What will I need for a small clownfish tank?


----------



## HaleyM (Mar 18, 2012)

I always opt for live rock and live sand. About 10 lbs of rock per gallon creates a good bio base. And always buy your clownfish in already bonded pairs. It makes things way easier, and they enjoy another clowns company (plus, if they really get along, they will breed and its really an interesting process to watch!)! Research what type of clowns you want, there are many types all with different personalities! If you want, an anemone makes a nice home, although it is not crucial or necessary. Different clowns prefer different types of anemones, so again, do your research. Depending on how big the tank is, I really only recommend one pair of clowns. They can get territorial. Try to keep the other fish peaceful, clowns will fight back if picked on, even when they are clearly outmatched (especially when protecting eggs). 

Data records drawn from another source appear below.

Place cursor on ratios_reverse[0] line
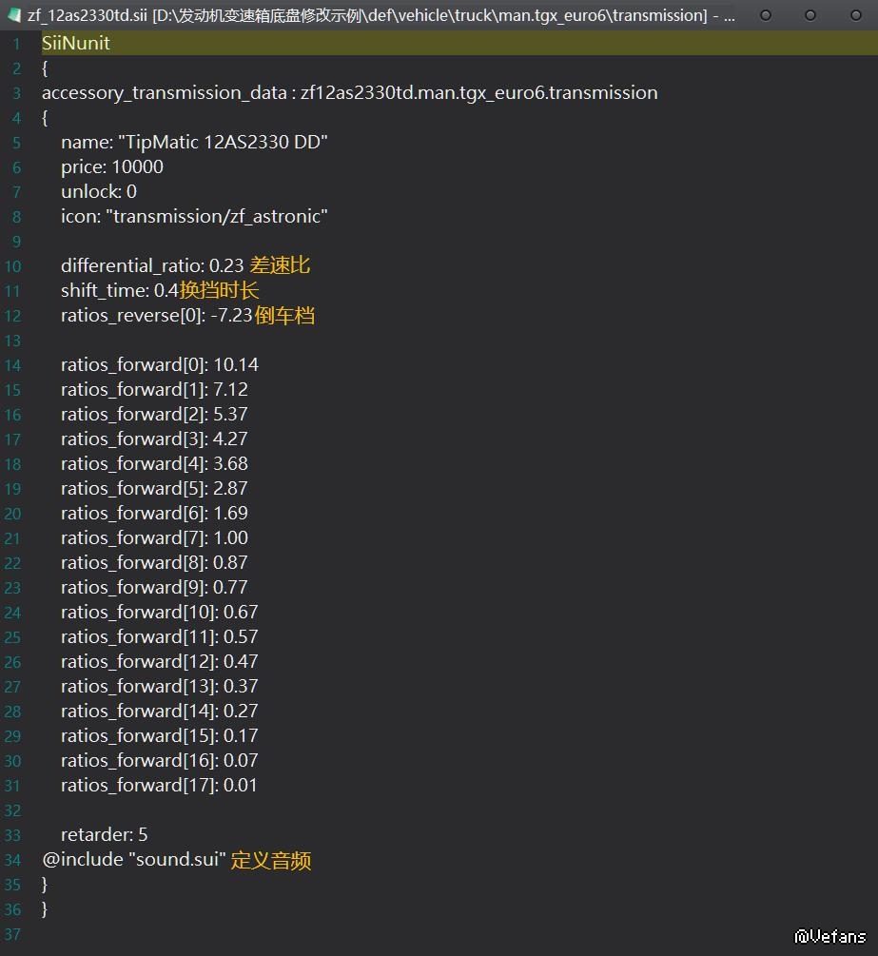Viewport: 878px width, 956px height. click(133, 315)
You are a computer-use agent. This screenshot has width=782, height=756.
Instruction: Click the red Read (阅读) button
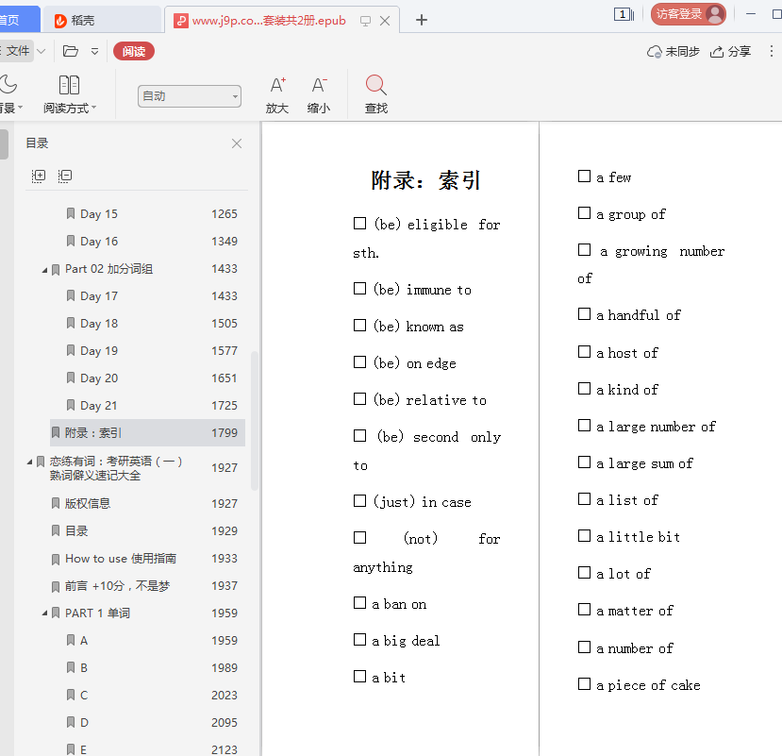coord(134,52)
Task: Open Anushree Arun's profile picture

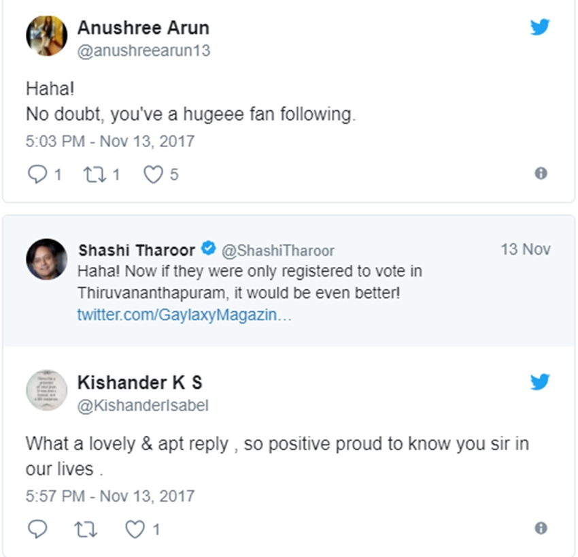Action: (x=46, y=36)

I hope this helps with your tank C:!


----------



## Reefing Madness (Jun 26, 2011)

20g long tank minimum. 2lbs of Live Rock or Dry rock per gallon. 1-2" sand bed depth. Powerheads, enough to move 10x your water volume, in the tank. A heater. RO/DI is best to use for your water, but its not a necessity. Normal output lighting for a fish only tank. Salt water testing kit, and a refractometer. There we go.


----------



## HaleyM (Mar 18, 2012)

Reefing Madness said:


> 20g long tank minimum. 2lbs of Live Rock or Dry rock per gallon. 1-2" sand bed depth. Powerheads, enough to move 10x your water volume, in the tank. A heater. RO/DI is best to use for your water, but its not a necessity. Normal output lighting for a fish only tank. Salt water testing kit, and a refractometer. There we go.


Thanks for correcting me with the lbs per gallon on live rock lol! I don't know what I was thinking! For sure 2-3lbs live rock!


----------